● EXERCISE AIM
Below, some lines carry pictures; leave those pictures out and retype exactly the lines from the one with "The width and" through the one with "The image size is (287, 282).".

● MATERIALS PROVIDED
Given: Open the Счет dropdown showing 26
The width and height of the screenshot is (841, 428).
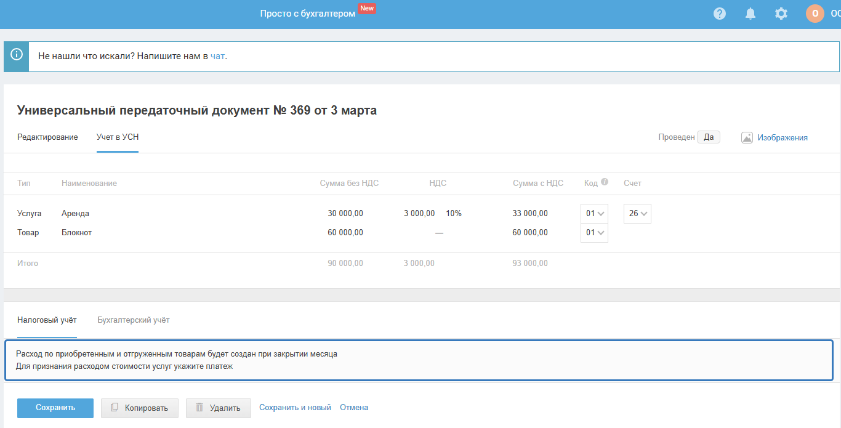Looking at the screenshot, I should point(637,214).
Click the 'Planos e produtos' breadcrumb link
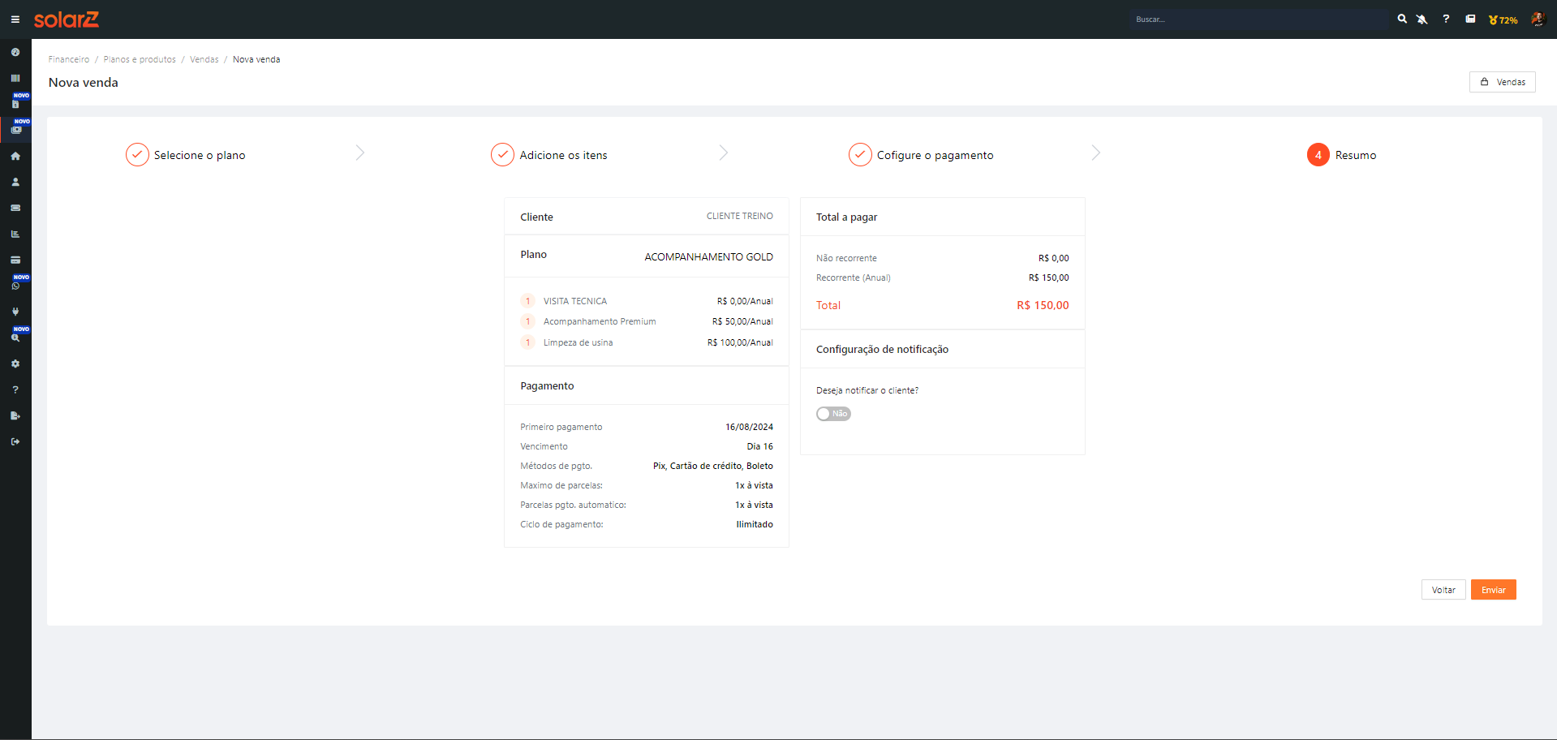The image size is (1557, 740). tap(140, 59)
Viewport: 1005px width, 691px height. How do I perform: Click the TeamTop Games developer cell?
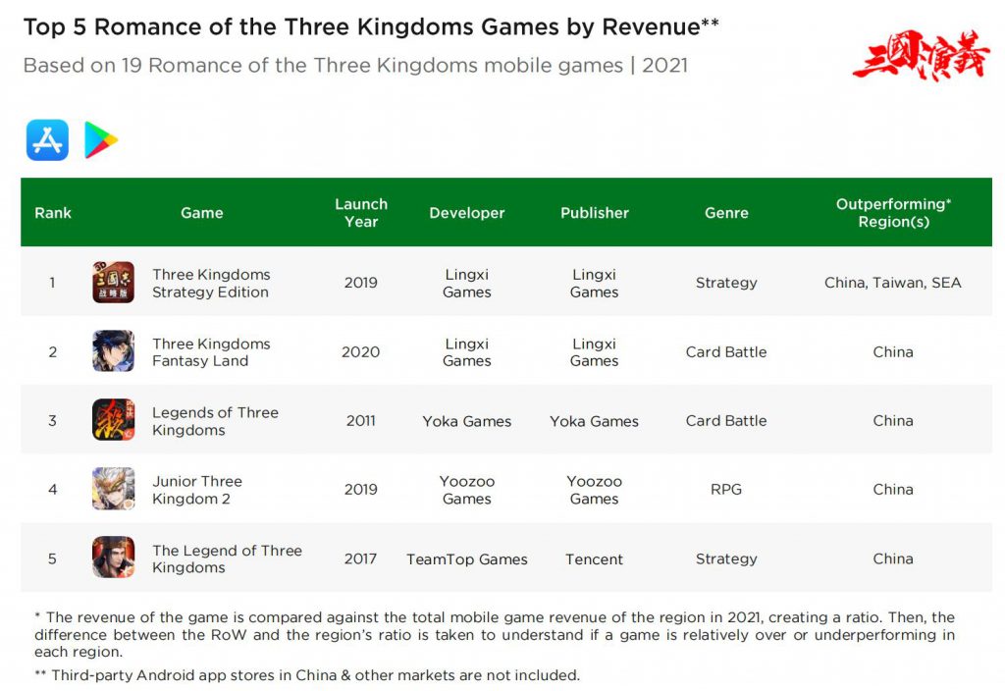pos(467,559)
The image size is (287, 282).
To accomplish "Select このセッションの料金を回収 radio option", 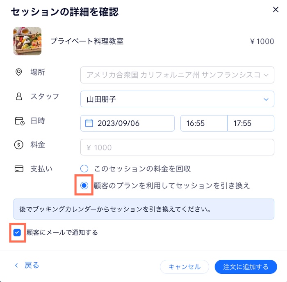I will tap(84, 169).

● RESULT FOR THIS EXERCISE
The width and height of the screenshot is (841, 428).
Looking at the screenshot, I should point(637,214).
Click the 'Planos e produtos' breadcrumb link
The image size is (1557, 740). tap(140, 59)
Viewport: 1005px width, 691px height. How do I perform: Click the TeamTop Games developer cell?
pos(467,559)
The image size is (287, 282).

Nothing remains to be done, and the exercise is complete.